-- Stated exercise --
Can you set down the lines below without any change, starting with the line that contains "This screenshot has width=1364, height=676." and continuing through the line that contains "[x=609, y=87]", both of those included?

-- Coordinate data for items --
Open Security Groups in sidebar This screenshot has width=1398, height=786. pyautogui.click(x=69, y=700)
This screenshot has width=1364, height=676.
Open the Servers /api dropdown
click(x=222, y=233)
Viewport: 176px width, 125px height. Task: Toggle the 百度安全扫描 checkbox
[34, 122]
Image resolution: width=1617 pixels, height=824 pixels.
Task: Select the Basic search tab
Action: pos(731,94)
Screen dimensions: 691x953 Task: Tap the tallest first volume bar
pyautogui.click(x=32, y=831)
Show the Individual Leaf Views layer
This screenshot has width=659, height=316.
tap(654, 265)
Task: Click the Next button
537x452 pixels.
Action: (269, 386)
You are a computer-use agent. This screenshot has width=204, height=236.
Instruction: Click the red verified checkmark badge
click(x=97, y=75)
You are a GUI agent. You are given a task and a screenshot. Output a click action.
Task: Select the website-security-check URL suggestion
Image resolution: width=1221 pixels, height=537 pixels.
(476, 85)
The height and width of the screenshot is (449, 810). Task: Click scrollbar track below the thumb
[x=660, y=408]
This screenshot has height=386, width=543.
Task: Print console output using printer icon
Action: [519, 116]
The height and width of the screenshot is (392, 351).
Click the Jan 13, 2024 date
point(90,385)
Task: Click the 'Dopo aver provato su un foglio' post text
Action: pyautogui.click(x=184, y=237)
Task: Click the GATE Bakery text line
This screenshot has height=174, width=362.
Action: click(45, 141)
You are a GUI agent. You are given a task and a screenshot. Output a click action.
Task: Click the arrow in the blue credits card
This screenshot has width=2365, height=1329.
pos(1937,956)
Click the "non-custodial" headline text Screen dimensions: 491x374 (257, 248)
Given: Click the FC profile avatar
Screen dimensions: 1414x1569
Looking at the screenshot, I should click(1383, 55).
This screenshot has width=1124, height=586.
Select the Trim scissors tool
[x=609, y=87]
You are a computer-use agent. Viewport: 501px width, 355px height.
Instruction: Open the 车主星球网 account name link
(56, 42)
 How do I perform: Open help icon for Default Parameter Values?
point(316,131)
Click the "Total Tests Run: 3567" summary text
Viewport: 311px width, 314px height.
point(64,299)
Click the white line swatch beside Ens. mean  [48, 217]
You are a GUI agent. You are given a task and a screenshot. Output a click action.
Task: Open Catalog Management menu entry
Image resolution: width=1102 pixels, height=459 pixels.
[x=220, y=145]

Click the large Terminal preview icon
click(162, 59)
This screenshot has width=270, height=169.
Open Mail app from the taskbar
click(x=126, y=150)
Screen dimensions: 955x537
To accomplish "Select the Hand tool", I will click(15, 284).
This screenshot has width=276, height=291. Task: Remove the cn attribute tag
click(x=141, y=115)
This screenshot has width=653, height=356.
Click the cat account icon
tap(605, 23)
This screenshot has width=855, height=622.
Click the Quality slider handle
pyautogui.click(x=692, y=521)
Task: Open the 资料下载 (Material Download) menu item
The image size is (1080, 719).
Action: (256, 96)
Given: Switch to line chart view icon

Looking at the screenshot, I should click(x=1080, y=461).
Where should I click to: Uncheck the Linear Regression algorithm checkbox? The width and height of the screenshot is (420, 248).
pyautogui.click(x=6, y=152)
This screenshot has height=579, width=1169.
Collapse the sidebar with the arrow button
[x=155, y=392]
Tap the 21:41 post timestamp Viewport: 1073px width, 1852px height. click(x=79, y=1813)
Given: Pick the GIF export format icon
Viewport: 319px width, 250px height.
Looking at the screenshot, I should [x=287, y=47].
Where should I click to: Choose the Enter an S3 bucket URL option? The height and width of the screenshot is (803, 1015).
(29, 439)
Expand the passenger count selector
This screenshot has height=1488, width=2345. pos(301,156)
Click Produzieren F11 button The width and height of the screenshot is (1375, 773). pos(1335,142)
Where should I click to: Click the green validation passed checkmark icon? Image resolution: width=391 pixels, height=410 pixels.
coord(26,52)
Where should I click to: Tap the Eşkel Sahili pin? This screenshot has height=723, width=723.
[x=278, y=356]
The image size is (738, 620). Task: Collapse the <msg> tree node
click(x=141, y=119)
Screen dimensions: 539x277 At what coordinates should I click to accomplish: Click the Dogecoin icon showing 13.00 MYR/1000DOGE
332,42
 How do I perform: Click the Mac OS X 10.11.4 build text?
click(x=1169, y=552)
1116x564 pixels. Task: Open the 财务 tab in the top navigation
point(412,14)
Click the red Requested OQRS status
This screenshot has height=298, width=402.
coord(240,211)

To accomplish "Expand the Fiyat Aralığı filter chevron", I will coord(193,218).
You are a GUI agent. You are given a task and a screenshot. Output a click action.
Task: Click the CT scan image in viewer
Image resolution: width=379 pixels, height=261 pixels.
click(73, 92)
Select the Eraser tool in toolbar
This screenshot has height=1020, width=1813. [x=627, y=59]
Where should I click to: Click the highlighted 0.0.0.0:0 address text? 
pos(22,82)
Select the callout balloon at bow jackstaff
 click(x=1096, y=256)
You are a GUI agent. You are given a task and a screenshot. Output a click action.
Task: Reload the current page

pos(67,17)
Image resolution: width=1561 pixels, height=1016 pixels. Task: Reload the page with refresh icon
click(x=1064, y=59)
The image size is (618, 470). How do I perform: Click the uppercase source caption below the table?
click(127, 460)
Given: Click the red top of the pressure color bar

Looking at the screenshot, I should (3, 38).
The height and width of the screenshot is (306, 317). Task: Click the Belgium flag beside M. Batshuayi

-- Answer for the task --
This screenshot has width=1364, height=676.
Open the Servers /api dropdown
click(x=222, y=233)
Viewport: 176px width, 125px height. Task: Toggle the 百度安全扫描 checkbox
[34, 122]
Image resolution: width=1617 pixels, height=824 pixels.
Task: Select the Basic search tab
Action: pos(731,94)
Screen dimensions: 691x953 Task: Tap the tallest first volume bar
pyautogui.click(x=32, y=831)
Show the Individual Leaf Views layer
This screenshot has width=659, height=316.
tap(654, 265)
Task: Click the Next button
537x452 pixels.
Action: (269, 386)
You are a computer-use agent. This screenshot has width=204, height=236.
Instruction: Click the red verified checkmark badge
click(x=97, y=75)
You are a GUI agent. You are given a task and a screenshot. Output a click action.
Task: Select the website-security-check URL suggestion
Image resolution: width=1221 pixels, height=537 pixels.
(476, 85)
The height and width of the screenshot is (449, 810). Task: Click scrollbar track below the thumb
[x=660, y=408]
This screenshot has height=386, width=543.
Task: Print console output using printer icon
Action: [519, 116]
The height and width of the screenshot is (392, 351).
Click the Jan 13, 2024 date
point(90,385)
Task: Click the 'Dopo aver provato su un foglio' post text
Action: pyautogui.click(x=184, y=237)
Task: Click the GATE Bakery text line
This screenshot has height=174, width=362.
Action: click(45, 141)
You are a GUI agent. You are given a task and a screenshot. Output a click action.
Task: Click the arrow in the blue credits card
This screenshot has width=2365, height=1329.
pos(1937,956)
Click the "non-custodial" headline text Screen dimensions: 491x374 (257, 248)
Given: Click the FC profile avatar
Screen dimensions: 1414x1569
Looking at the screenshot, I should click(1383, 55).
This screenshot has width=1124, height=586.
Select the Trim scissors tool
[x=609, y=87]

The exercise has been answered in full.